DATA SHOWN:
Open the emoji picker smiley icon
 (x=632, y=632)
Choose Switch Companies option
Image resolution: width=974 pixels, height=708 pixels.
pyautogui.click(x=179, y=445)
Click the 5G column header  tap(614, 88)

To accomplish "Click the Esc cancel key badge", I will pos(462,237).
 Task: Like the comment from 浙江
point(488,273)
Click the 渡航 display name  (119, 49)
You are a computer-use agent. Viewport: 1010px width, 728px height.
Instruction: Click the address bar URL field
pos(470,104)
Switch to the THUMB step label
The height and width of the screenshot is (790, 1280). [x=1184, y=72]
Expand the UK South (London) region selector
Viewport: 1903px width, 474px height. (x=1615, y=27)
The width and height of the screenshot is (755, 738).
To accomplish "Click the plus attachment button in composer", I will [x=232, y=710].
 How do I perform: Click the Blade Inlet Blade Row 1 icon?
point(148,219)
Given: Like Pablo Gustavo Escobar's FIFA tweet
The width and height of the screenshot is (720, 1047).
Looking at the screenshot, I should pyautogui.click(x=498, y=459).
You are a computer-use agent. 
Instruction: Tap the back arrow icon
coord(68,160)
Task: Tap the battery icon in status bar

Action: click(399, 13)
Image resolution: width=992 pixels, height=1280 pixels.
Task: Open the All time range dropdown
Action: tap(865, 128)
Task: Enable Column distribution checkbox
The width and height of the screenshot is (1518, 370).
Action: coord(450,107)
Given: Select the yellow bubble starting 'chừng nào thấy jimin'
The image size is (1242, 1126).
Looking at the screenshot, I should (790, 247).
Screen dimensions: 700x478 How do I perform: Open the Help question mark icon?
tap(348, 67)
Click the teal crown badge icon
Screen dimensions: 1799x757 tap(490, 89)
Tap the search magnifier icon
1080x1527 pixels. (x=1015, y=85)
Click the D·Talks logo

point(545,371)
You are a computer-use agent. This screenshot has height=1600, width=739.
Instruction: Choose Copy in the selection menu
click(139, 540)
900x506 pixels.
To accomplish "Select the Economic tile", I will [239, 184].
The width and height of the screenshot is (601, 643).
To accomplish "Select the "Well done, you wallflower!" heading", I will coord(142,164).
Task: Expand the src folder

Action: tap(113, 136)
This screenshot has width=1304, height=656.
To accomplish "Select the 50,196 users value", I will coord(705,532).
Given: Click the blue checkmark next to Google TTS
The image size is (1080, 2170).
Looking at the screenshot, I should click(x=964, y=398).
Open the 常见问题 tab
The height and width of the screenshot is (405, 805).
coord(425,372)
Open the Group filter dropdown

TASK:
Reproduce exactly every line between the line with "900x506 pixels." and the last line of the records above, both included.

ANSWER FOR THIS EXERCISE:
900x506 pixels.
To accomplish "Select the Economic tile", I will [239, 184].
The width and height of the screenshot is (601, 643).
To accomplish "Select the "Well done, you wallflower!" heading", I will coord(142,164).
Task: Expand the src folder

Action: tap(113, 136)
This screenshot has width=1304, height=656.
To accomplish "Select the 50,196 users value", I will coord(705,532).
Given: Click the blue checkmark next to Google TTS
The image size is (1080, 2170).
Looking at the screenshot, I should click(x=964, y=398).
Open the 常见问题 tab
The height and width of the screenshot is (405, 805).
coord(425,372)
Open the Group filter dropdown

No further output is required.